洗練された頭脳が勝つ世界
このあいだ、外資系のコンサルティング・ファームの人と話す機会があった。仕立てのいいスーツと誰からも好感を持たれそうなピンストライプのシャツに身を包んだコンサルタントは、気持ちのいい笑顔を浮かべて私に挨拶をした。
挨拶のあと、たがいのバックグラウンドについて一通り話し、それからビジネスの話に入った。複雑なデータが分析され、緻密な予測が立てられ、最後に実に理にかなった解決策が提示される。すべてがとてもソフィスティケート(洗練)されていて、ロジカルで美しい。
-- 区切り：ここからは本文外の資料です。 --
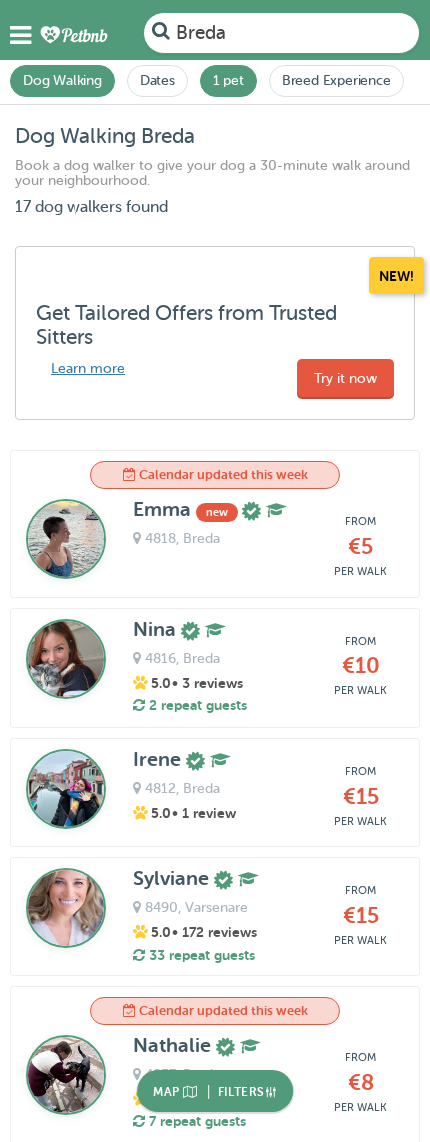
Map (168, 1092)
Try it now (345, 378)
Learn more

彼らはこの地球上でおそらくピカイチの頭脳の持ち主だ。国内外のベストの大学を卒業して、「東京にタクシーは何台走っているでしょう?」「マイクロバスにピンポン球はいくつ詰められるでしょう?」という難問奇問に難なく答えて入社、「アップ・オア・アウト(昇進するか、辞職するか)」の厳しい競争を勝ち抜いていく。彼らはエリートとして社会から一目置かれ、サラリーマンの平均給与よりもずっと高い報酬を手にする。
思うに、彼らは「人間」の頂点に君臨する存在なのだ。平たく言えば、「一番アタマのいい奴」。動物的なものをとことん削ぎ落として、人間的なものを極限まで高めていく。日本、とりわけ東京という場所は、ニューヨークよりも、ロンドンよりも、世界中のどの都市よりも、彼らのような人材が生きやすい場所だ。身の安全が完全に保証されていて、あらゆる物事が腕力のあるなしではなく、言葉と論理を操る力で決着していく。